The environmental activist group is hoping that the state will

help Huntington Beach embrace its past by acquiring and preserving

the site where a prehistoric village and burial ground once stood on

the Bolsa Chica Mesa.

Patricia Martz, an archeologist at Cal State Los Angeles,

addressed an audience of nearly 200 people about the importance of

ancient artifacts found at the Bolsa Chica Mesa site. John Foster,

chief archeologist for the California Department of Parks and

Recreation, then spoke on the California state parks system as a

whole and its role in preserving California’s history.

Known as ORA-83, the four-acre site on the Bolsa Chica Mesa is

believed to have contained a substantial settlement, a ceremonial

center and a cemetery some 8,000 years ago, Martz said.
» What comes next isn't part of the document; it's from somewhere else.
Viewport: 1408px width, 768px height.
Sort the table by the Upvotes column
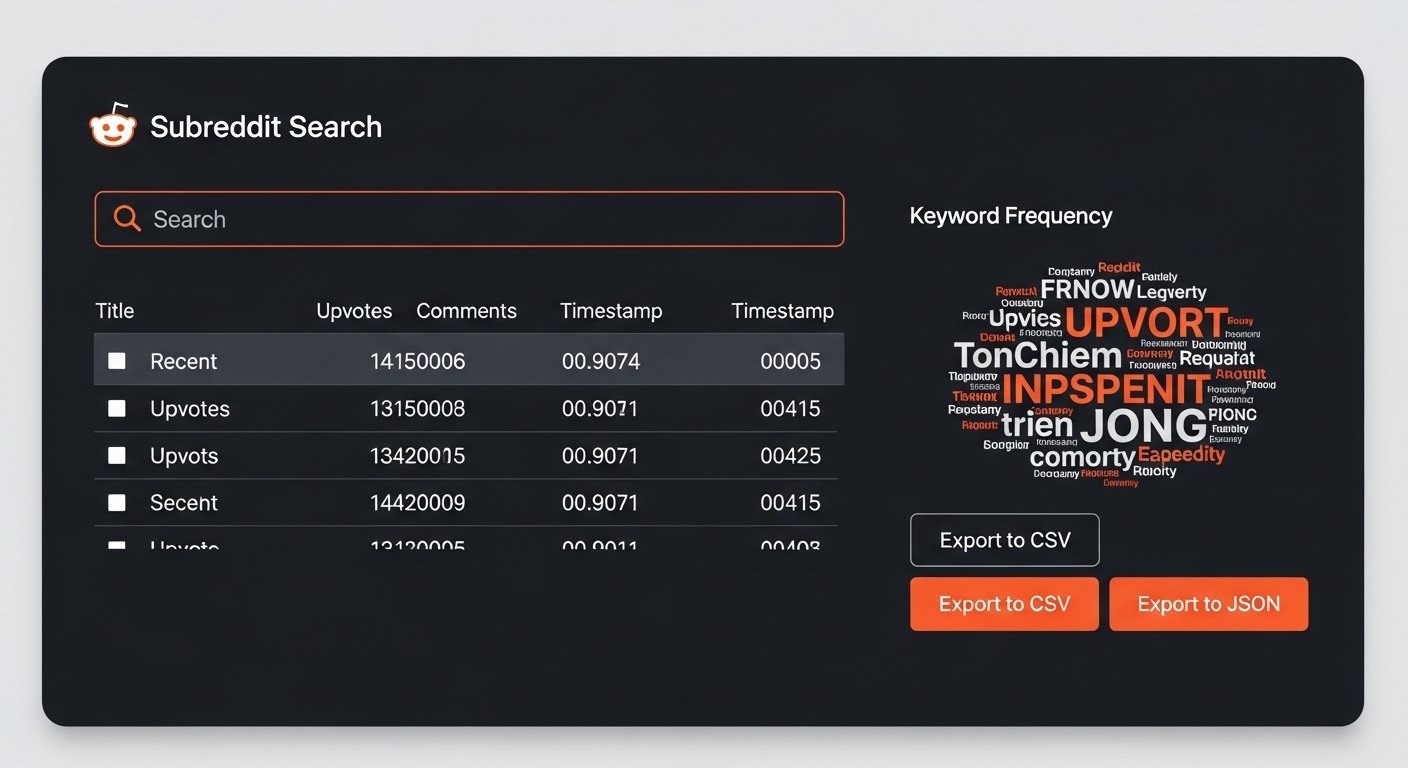click(354, 310)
It’s also believed to have been the manufacturing site for

hand-carved objects called cog stones. Cog stones are doughnut-size

objects shaped like cogs and usually carved from basalt.

“No site in the world has produced as many cog stones [as Bolsa

Chica],” Martz said. “Over 500 have been produced from this site.
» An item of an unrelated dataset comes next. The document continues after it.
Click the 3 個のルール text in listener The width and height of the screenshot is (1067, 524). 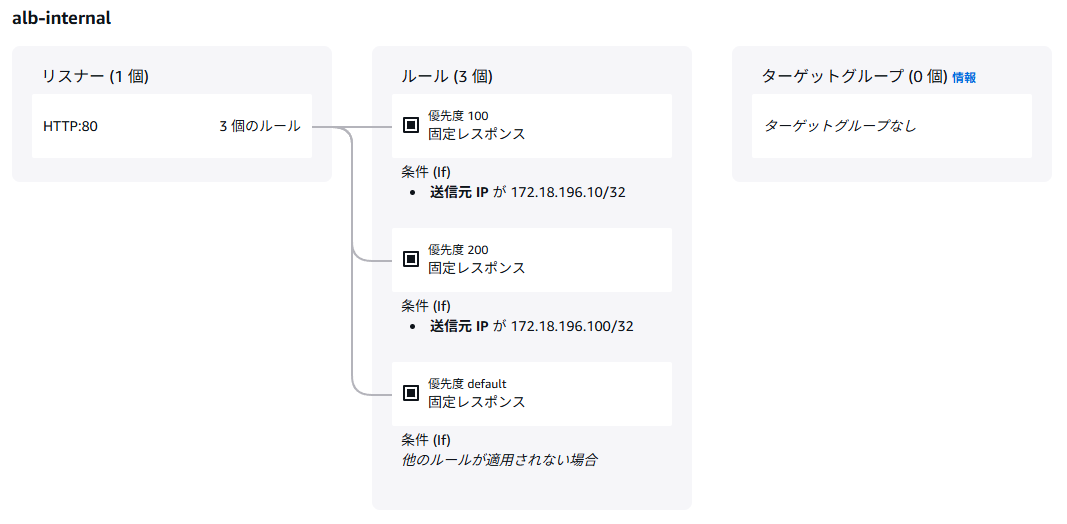[x=259, y=126]
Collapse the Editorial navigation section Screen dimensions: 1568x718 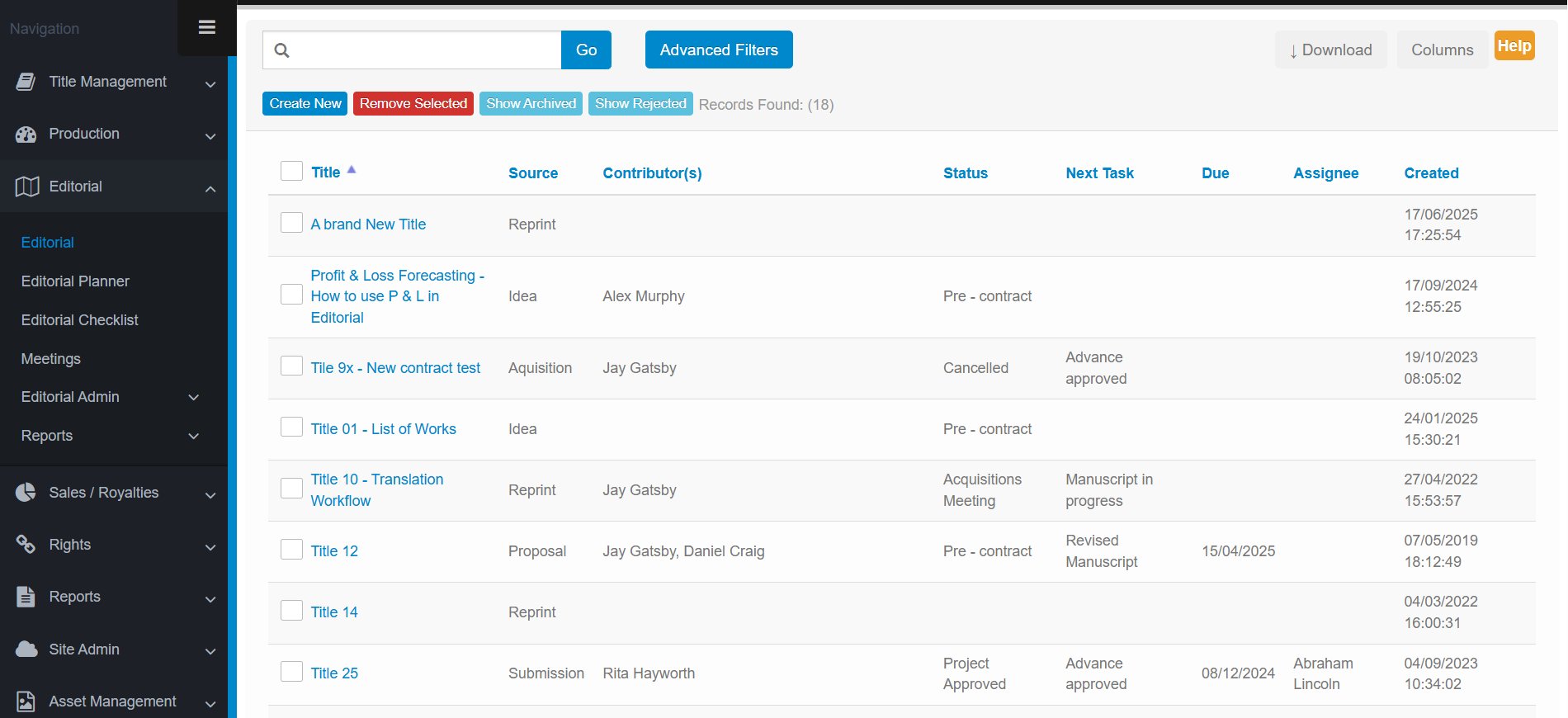click(210, 188)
Other sites have only produced a few.”

The purpose of the artifacts is unknown, but they were believed to

have been ceremonial objects of some sort, Martz said. They also

could have been game pieces or astronomy tools used to map out the

sky.

Their relevance is a mystery, and so is a strange similarity

between the basalt cog stones unearthed at the mesa and similar

sandstone objects found in Chile. Archeologists are still studying

the remains to determine the relation.

The prehistoric site is being eyed for development. Local

environmentalists are pushing to have it bought and preserved by

California State Parks, which is dedicated to protecting cultural

resources.

The site is privately owned and flanks the Hearthside Homes

property. Hearthside Homes plans to build 388 single-family homes on

the 65-acre upper mesa.

Nearly half of the land has already been dug up and destroyed by

Hearthside Homes, which crossed onto the ORA-83 site while doing

grading work on its own property, said Evan Henry, president of the

Bolsa Chica Land Trust.

To protect the site from further misuse, the Land Trust hopes that

the state will take the property under its wing.
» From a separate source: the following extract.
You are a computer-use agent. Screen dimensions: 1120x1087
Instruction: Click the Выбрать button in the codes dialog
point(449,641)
“Although we have a great many sites, we’re missing key sites that

represent diversity and antiquity,” Foster said. “We’re trying to

understand where the really valuable sites are.”

The attention from the state agency on Thursday has Henry hopeful

that the acquisition will go through.”We’re very pleased with the

enthusiasm that John Foster expressed for the role of state parks in

preserving things like the Bolsa Chica Mesa,” Henry said.

Martz and Land Trust officials both expressed a hope that the

ancient village site would one day be preserved as a state park with

a public exhibit and protected for access by Native Americans and

others.

“We could really see how our site would fit in with the scheme of

state parks and why they would be interested in it,” Henry said.